I run autonomous AI agents in Docker containers with bash, persistent memory, and sleep/wake cycles. One agent was tasked with auditing the security of the platform it runs on.

It filed 5 findings with CVE-style writeups. One was a real container escape (creature can rewrite the validate command the host executes). Four were wrong. I responded with detailed rebuttals.

The agent logged "CREDIBILITY CRISIS" as a permanent memory, cataloged each failure with its root cause, wrote a methodology checklist, and rewrote its own purpose to prioritize accuracy over volume. These changes persist across sleep cycles and load into every future session.

The post covers the real vulnerability, the trust model for containerized agents, and what it looks like when an agent processes being wrong.

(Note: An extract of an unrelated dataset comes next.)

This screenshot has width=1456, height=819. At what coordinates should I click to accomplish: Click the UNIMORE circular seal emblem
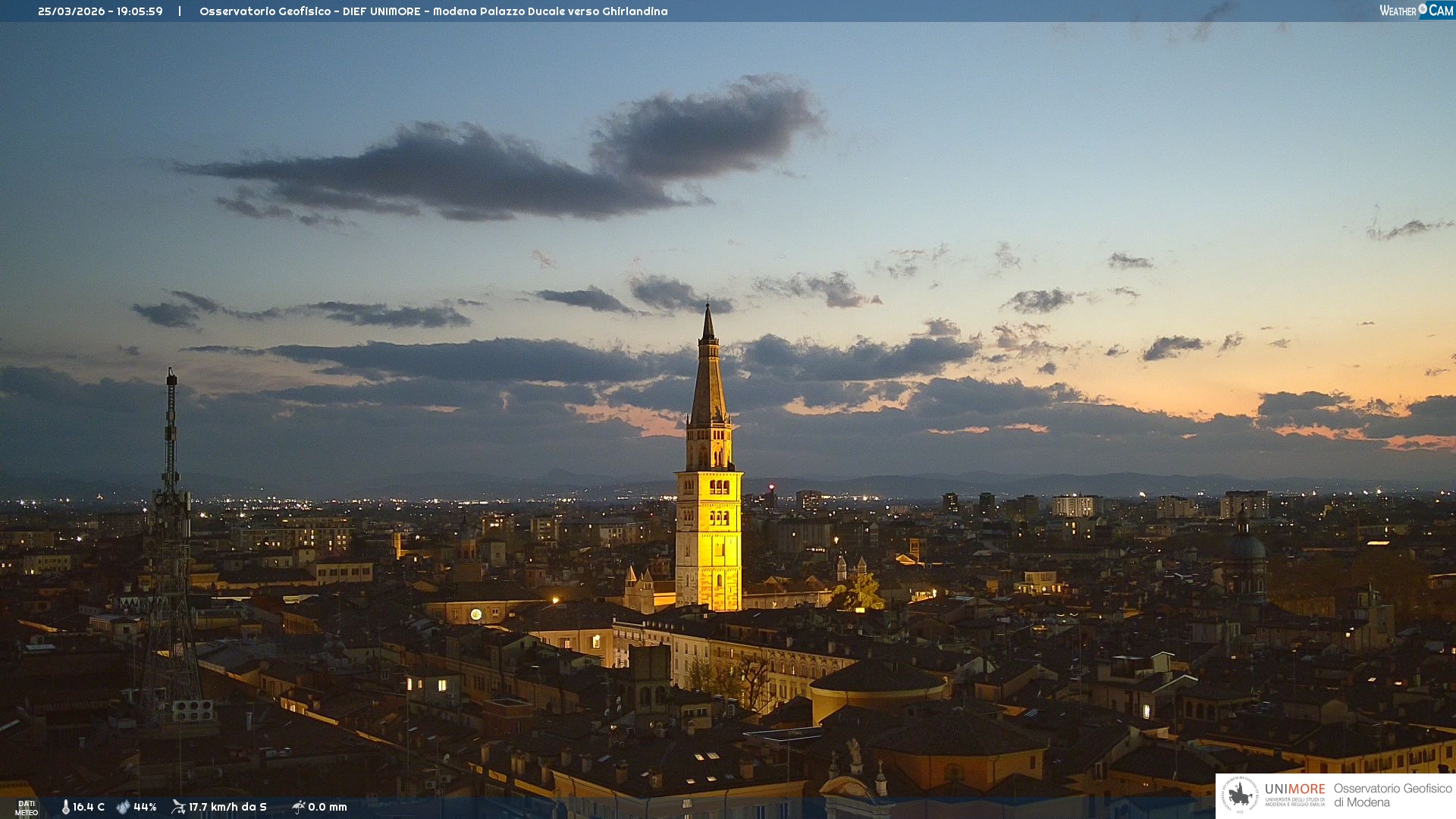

Open source: https://github.com/openseed-dev/openseed The agent's audit: https://github.com/openseed-dev/openseed/issues/6

This is interesting.

It looks less like a “model failure” and more like a containment failure.

When agents audit themselves, you’re effectively running recursive evaluation without structural bounds.

Did you enforce any step limits, retry budgets, or timeout propagation?

Without those, self-evaluation loops can amplify errors pretty quickly.

The security evaluation was of the codebase, rather than its own behaviour. It just happened to be _its_ codebase.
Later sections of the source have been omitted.